*** Block opens ***

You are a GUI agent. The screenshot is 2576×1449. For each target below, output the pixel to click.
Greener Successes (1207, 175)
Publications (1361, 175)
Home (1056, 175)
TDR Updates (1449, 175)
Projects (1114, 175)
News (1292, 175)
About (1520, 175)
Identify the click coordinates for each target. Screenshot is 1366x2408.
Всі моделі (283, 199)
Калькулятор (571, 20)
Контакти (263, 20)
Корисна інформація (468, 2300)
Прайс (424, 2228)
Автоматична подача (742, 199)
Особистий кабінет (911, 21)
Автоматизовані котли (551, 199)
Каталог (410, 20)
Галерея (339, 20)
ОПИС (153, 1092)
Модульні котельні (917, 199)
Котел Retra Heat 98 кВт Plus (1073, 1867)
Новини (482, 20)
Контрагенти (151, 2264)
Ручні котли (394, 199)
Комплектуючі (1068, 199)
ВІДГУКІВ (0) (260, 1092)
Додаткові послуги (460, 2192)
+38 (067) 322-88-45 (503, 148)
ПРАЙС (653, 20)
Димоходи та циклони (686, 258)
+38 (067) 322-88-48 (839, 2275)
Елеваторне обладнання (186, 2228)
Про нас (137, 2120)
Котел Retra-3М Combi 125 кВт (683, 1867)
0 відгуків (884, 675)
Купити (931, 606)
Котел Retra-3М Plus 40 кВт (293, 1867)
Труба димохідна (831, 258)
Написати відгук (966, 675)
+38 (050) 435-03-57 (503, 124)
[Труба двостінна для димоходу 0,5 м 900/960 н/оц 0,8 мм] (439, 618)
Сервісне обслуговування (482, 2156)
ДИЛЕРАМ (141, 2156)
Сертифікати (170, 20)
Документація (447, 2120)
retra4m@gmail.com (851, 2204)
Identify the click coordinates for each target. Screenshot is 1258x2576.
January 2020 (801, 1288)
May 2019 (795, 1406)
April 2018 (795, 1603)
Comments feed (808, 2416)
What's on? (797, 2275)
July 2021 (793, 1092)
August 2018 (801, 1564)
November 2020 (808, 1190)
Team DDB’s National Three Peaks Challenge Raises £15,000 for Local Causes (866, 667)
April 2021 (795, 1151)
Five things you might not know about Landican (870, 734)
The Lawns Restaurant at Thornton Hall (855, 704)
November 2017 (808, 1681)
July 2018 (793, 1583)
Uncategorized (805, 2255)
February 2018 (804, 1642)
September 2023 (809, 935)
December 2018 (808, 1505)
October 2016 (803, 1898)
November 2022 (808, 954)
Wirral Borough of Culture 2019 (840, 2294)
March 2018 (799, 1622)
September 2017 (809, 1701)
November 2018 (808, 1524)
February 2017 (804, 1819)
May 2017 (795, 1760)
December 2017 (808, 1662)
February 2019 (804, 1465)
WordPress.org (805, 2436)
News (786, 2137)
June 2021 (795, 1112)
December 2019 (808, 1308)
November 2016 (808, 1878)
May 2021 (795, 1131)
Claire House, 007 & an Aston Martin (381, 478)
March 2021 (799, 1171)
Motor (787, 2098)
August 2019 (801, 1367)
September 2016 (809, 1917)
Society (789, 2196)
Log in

*** Block closes ***

Each line of the data must be copied exactly as it appears.

Reply to the exercise:
You are a GUI agent. The screenshot is 2576×1449. For each target below, output the pixel to click.
Greener Successes (1207, 175)
Publications (1361, 175)
Home (1056, 175)
TDR Updates (1449, 175)
Projects (1114, 175)
News (1292, 175)
About (1520, 175)
Identify the click coordinates for each target. Screenshot is 1366x2408.
Всі моделі (283, 199)
Калькулятор (571, 20)
Контакти (263, 20)
Корисна інформація (468, 2300)
Прайс (424, 2228)
Автоматична подача (742, 199)
Особистий кабінет (911, 21)
Автоматизовані котли (551, 199)
Каталог (410, 20)
Галерея (339, 20)
ОПИС (153, 1092)
Модульні котельні (917, 199)
Котел Retra Heat 98 кВт Plus (1073, 1867)
Новини (482, 20)
Контрагенти (151, 2264)
Ручні котли (394, 199)
Комплектуючі (1068, 199)
ВІДГУКІВ (0) (260, 1092)
Додаткові послуги (460, 2192)
+38 (067) 322-88-45 (503, 148)
ПРАЙС (653, 20)
Димоходи та циклони (686, 258)
+38 (067) 322-88-48 (839, 2275)
Елеваторне обладнання (186, 2228)
Про нас (137, 2120)
Котел Retra-3М Combi 125 кВт (683, 1867)
0 відгуків (884, 675)
Купити (931, 606)
Котел Retra-3М Plus 40 кВт (293, 1867)
Труба димохідна (831, 258)
Написати відгук (966, 675)
+38 (050) 435-03-57 (503, 124)
[Труба двостінна для димоходу 0,5 м 900/960 н/оц 0,8 мм] (439, 618)
Сервісне обслуговування (482, 2156)
ДИЛЕРАМ (141, 2156)
Сертифікати (170, 20)
Документація (447, 2120)
retra4m@gmail.com (851, 2204)
Identify the click coordinates for each target. Screenshot is 1258x2576.
January 2020 (801, 1288)
May 2019 (795, 1406)
April 2018 (795, 1603)
Comments feed (808, 2416)
What's on? (797, 2275)
July 2021 (793, 1092)
August 2018 (801, 1564)
November 2020 (808, 1190)
Team DDB’s National Three Peaks Challenge Raises £15,000 for Local Causes (866, 667)
April 2021 (795, 1151)
Five things you might not know about Landican (870, 734)
The Lawns Restaurant at Thornton Hall (855, 704)
November 2017 (808, 1681)
July 2018 (793, 1583)
Uncategorized (805, 2255)
February 2018 (804, 1642)
September 2023 (809, 935)
December 2018 (808, 1505)
October 2016 (803, 1898)
November 2022 (808, 954)
Wirral Borough of Culture 2019 (840, 2294)
March 2018 (799, 1622)
September 2017 (809, 1701)
November 2018 (808, 1524)
February 2017 (804, 1819)
May 2017 (795, 1760)
December 2017 (808, 1662)
February 2019 (804, 1465)
WordPress.org (805, 2436)
News (786, 2137)
June 2021 (795, 1112)
December 2019 (808, 1308)
November 2016 (808, 1878)
May 2021 (795, 1131)
Claire House, 007 & an Aston Martin (381, 478)
March 2021 (799, 1171)
Motor (787, 2098)
August 2019 (801, 1367)
September 2016 (809, 1917)
Society (789, 2196)
Log in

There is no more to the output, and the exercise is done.